There's a book titled Osler's Web. It's the history of CFS (ME) as a new illness, written by an investigative reporter. It could also be the history of AIDS, FM, and Lyme disease. I remember news about all of these new diseases as they were discovered.

First, newpapers were reporting every day that more people were dying with mysterious symptoms, and the reply from the CDC was that it was all coincidence. There were no new diseases.

Finally, someone said it wouldn't hurt to check it out, and HIV/AIDS was discovered. There was a lot of excitement and many wanted to be involved in finding a good treatment.
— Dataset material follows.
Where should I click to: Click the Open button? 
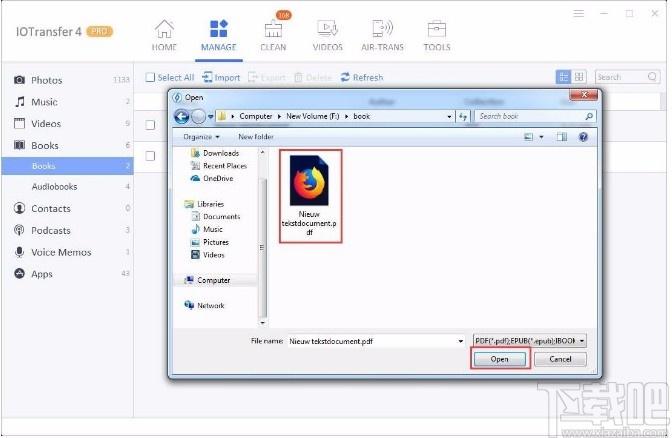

Soon after that, doctors who lived in small communities and knew their patients well started contacting the CDC to ask about an illness outbreak that they never seen before. They were told there are no new illnesses.

The book goes into detail about how CFS was mishandled by the CDC, NIH and others.

Then FM became was discovered. I get the feeling it got into the AMA system fairly quickly. I'm not sure why.

Then, more and more people became ill with Lyme Disease. I am sure I got it in 1970. So, that's 50 years of denial that LD even exists, within the general health care system.

I've been diagnosed with CFS, FM and LD. None are to be taken lightly. All are complicated, and take a lot of a doctor's attention and time. But, there doesn't seem to be a place for new, complicated illnesses in the health care system of today.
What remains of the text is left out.